Fast Fashion: the consumerist crisis with an undercurrent of classism
By now, anyone on social media has most likely seen a slurry of posts denouncing ‘fast fashion’ for its detrimental effects on the environment. ‘Fast fashion’ is cheap, mass-produced clothing that typically imitates the high-fashion trends of the season. Online stores like ASOS and SHEIN, as well as physical stores such as Primark, Zara, and H&M are being denounced for churning out new clothing to match current trends, which is then worn just once or twice before being thrown out in favour of the next trend cycle. Not only does this system have a negative impact on the environment by increasing the amount of clothing waste in landfills, but it also relies on slave labour in sweatshops in order to meet the demand for new styles. Fast fashion is undoubtedly becoming a major problem; most of us have probably seen huge hauls and unboxing of orders from these stores on Instagram and TikTok, but should we really be condemning the consumer for buying into fast fashion industry?
should we really be condemning the consumer for buying into fast fashion industry?
For many, clothes from these fast fashion stores are all that they can afford. It’s easy to tout the ‘sustainable shopping’ rhetoric when you have enough disposable income to afford it. The large queues outside of Primark after the end of lockdown were met with condemnation – ‘are you really that desperate for a pack of £3 thongs?’ Yet for many parents, whose children would have grown over the months of lockdown, Primark offers clothing that is more affordable than anywhere else. For those of us with (admittedly excessive) clothing collections, queueing for hours for a cheap t-shirt is unnecessary, but cheap fast fashion stores are the only option for many.
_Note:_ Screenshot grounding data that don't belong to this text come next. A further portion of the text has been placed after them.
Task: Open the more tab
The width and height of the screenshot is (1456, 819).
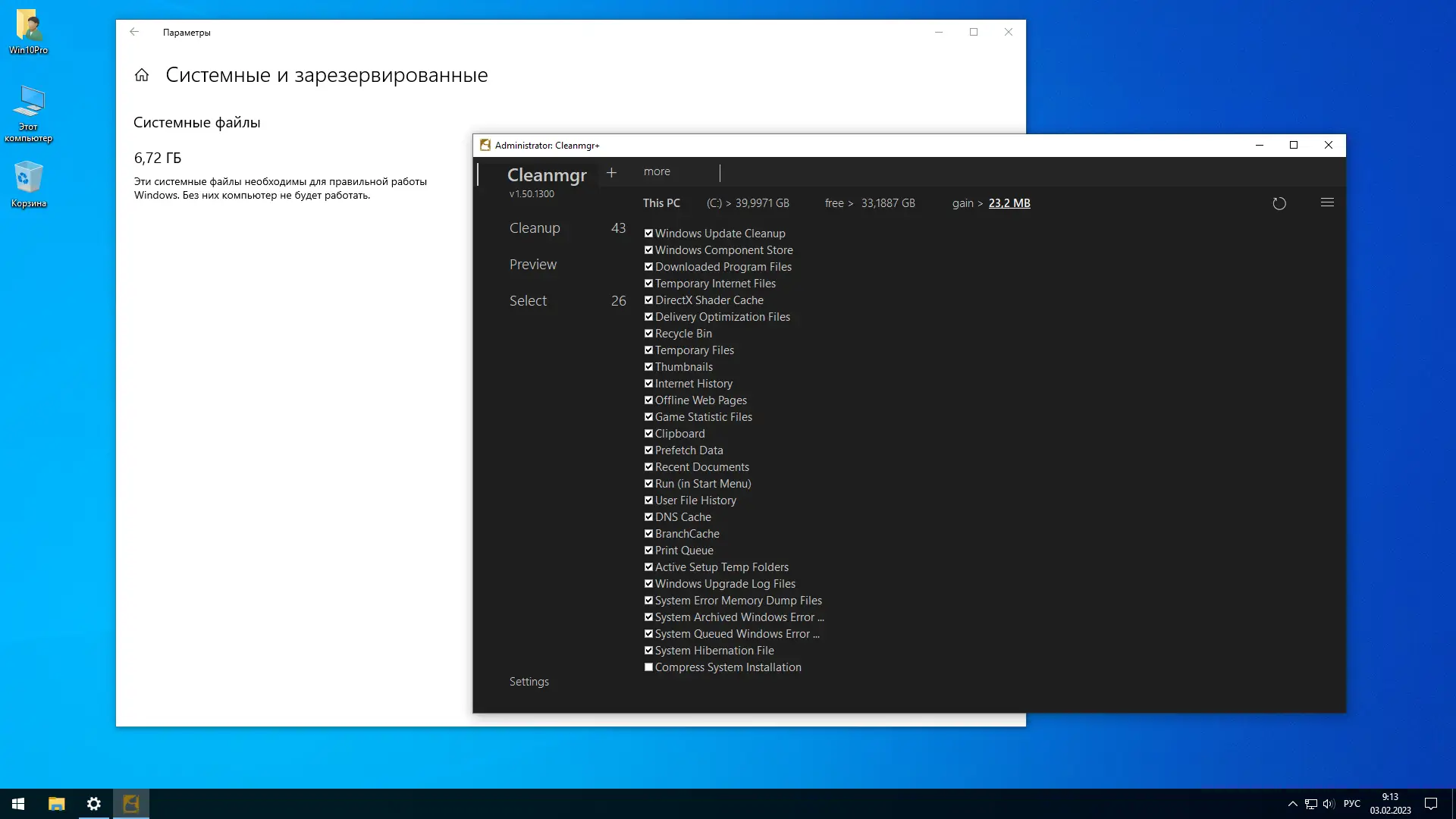Action: pos(657,172)
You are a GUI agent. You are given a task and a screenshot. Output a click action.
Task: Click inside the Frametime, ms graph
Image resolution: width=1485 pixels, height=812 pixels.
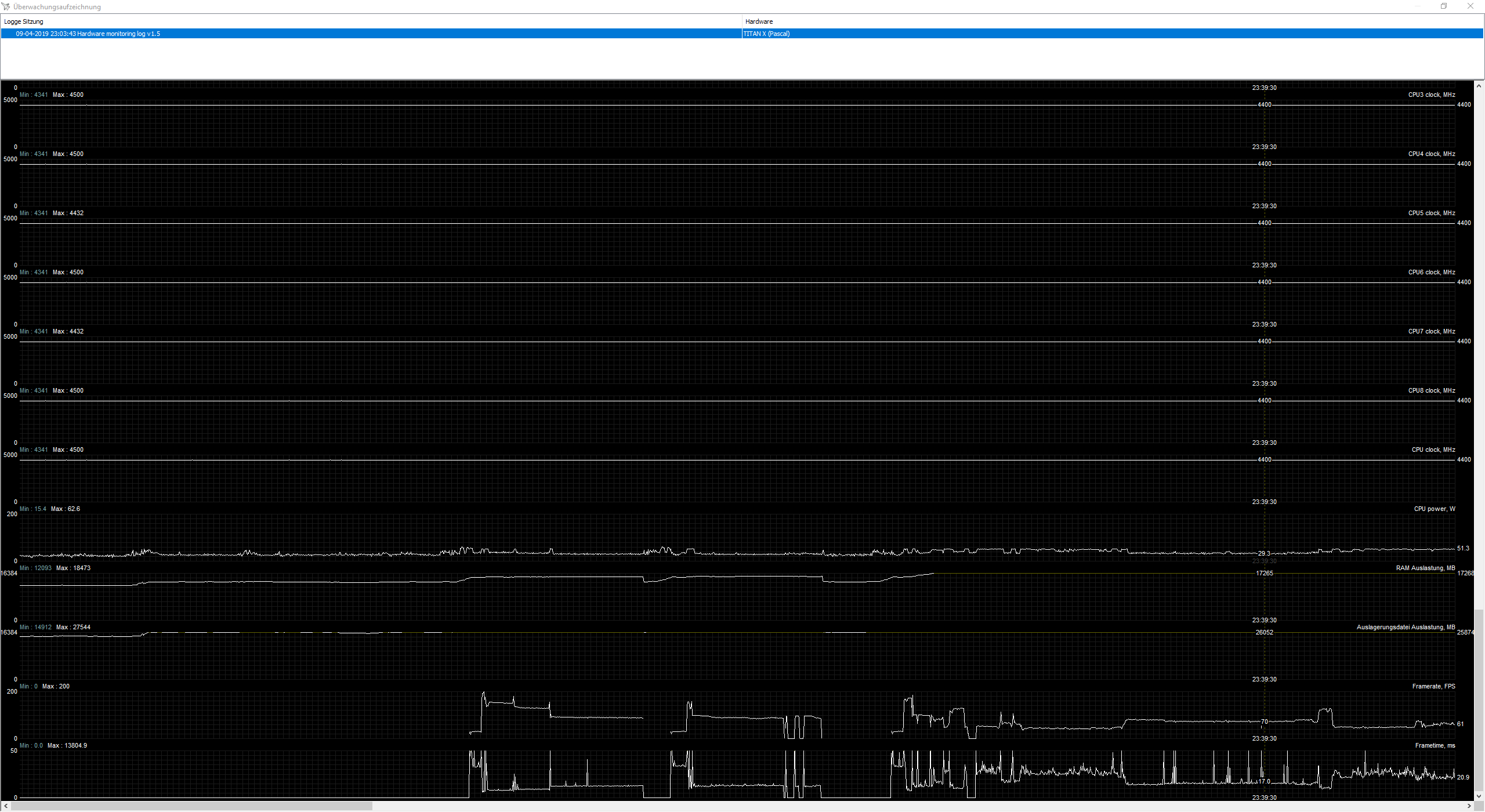point(737,774)
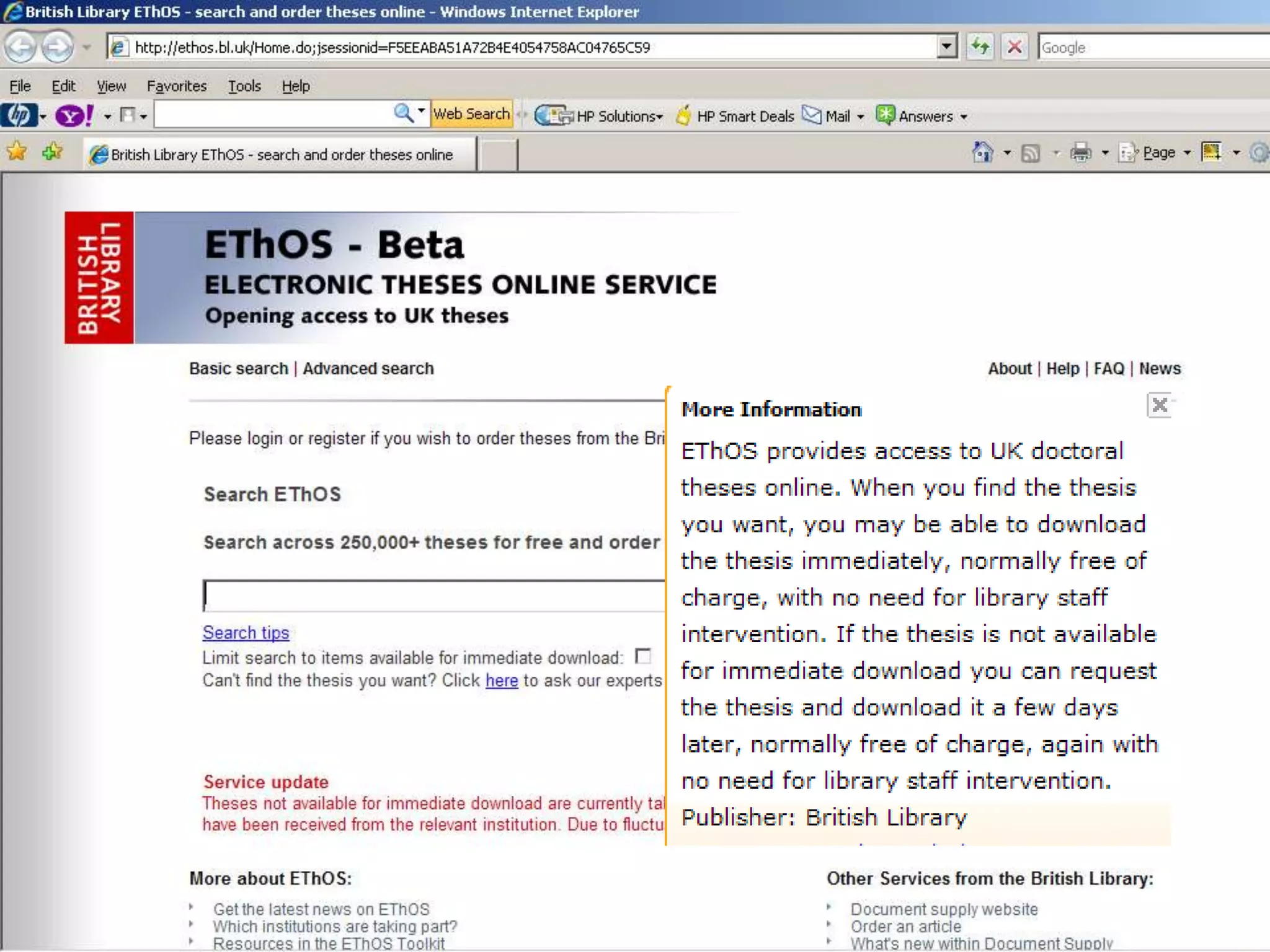Click the Home page icon
Viewport: 1270px width, 952px height.
(982, 152)
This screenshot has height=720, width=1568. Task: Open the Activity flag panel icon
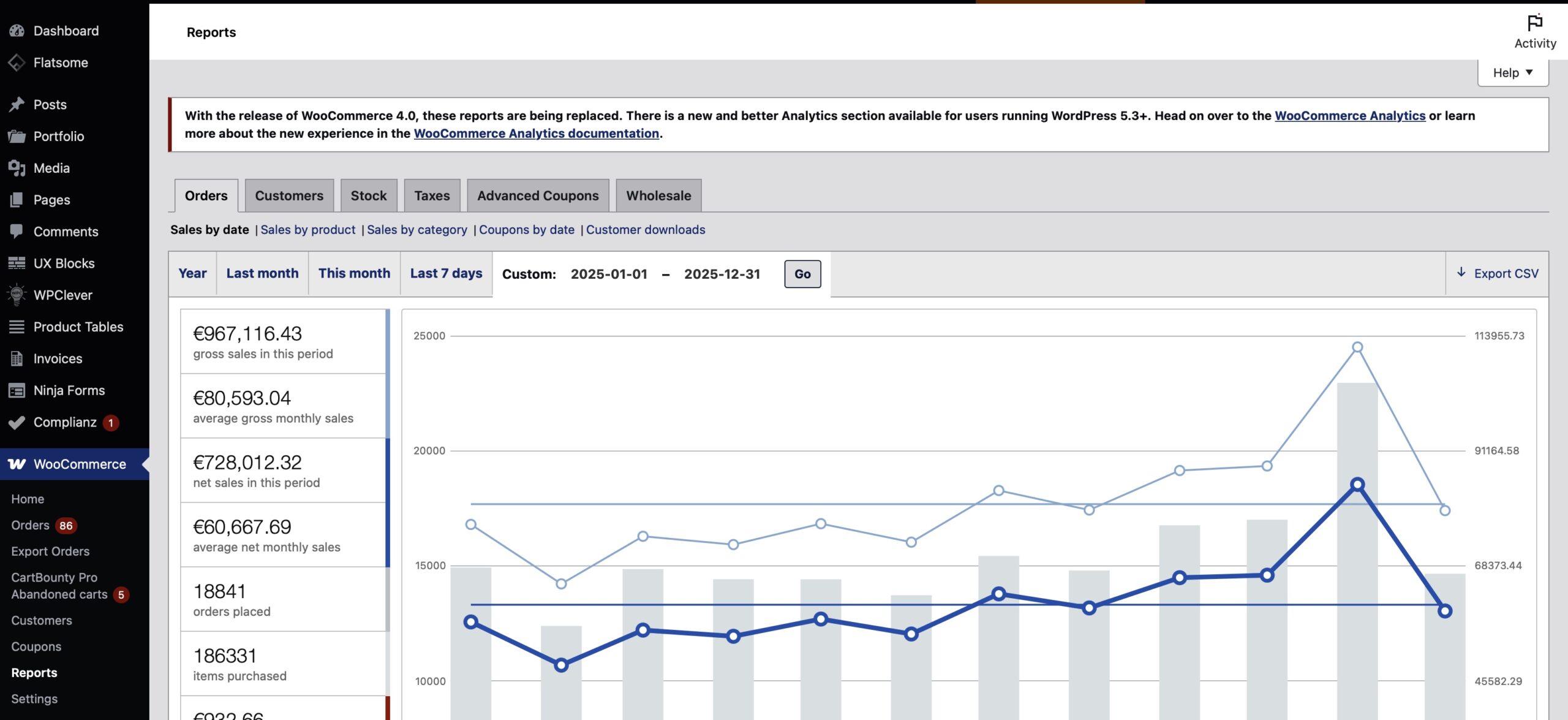pyautogui.click(x=1534, y=23)
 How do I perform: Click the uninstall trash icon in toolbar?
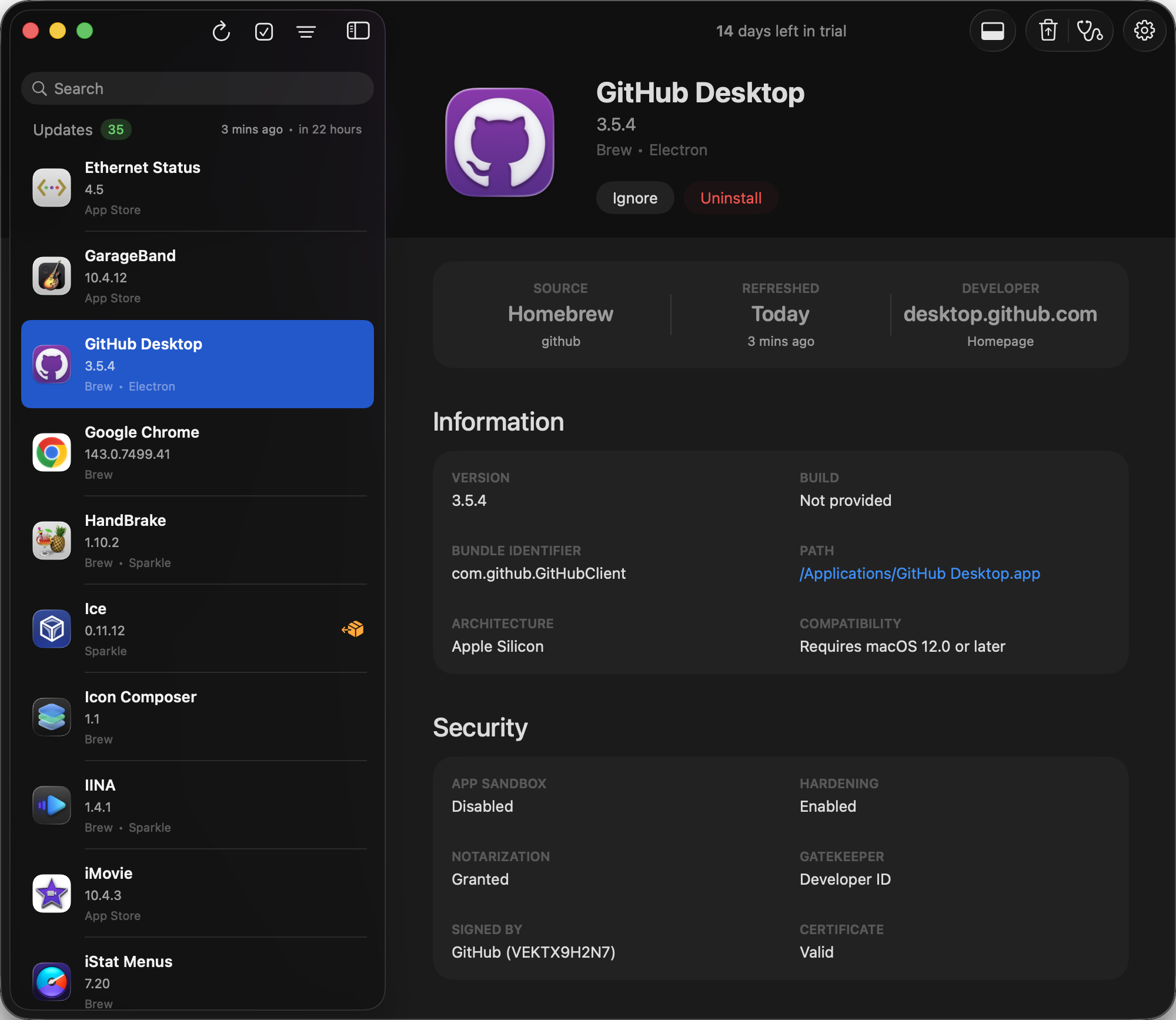click(1047, 31)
cheap fast fashion stores are the only option for many.
So, what about charity shops and second-hand stores? Traditionally an extremely cheap place for buying new clothes, the rise of online shopping is posing a challenge to these more sustainable options as well. Reselling sites such as Depop and Vinted are currently seeing a renaissance, leading many to find clothes in charity shops and sell them online at a marked-up price. ‘Upcycling’ also plays into this issue, as larger clothing sizes are being bought from charity shops, altered into smaller sized outfits, and then also sold online for a highly inflated price. As the gentrification of the charity shop removes a sustainable and affordable option for clothing, cheaper fast fashion stores become even more important for those on lower incomes.
In a time where saving the environment is more important than ever, it is difficult to say that fast fashion is necessarily good, but to outright condemn stores that are offering cheap clothing is equally difficult. We should always aim to buy from sustainable sources, but when so many of these sources are so expensive it is not always easy to do so. For many of us, the clothes we buy from ASOS or Zara will be worn for years to come – the problem of ‘fast fashion’ lies with the small minority who will only wear a trend once or twice before moving onto the next one. Seeing celebrities and ‘influencers’ criticising fast fashion companies is reminiscent of oil companies condemning us for using plastic straws whilst pouring gallons of oil into the ocean, or seeing Boris Johnson attend COP26 on a private jet. We should all certainly try to be mindful in our consumption of fast fashion, but no one should have to feel guilty for buying a £10 jumper from ASOS rather than a £1500 ‘sustainable’ coat from Stella McCartney.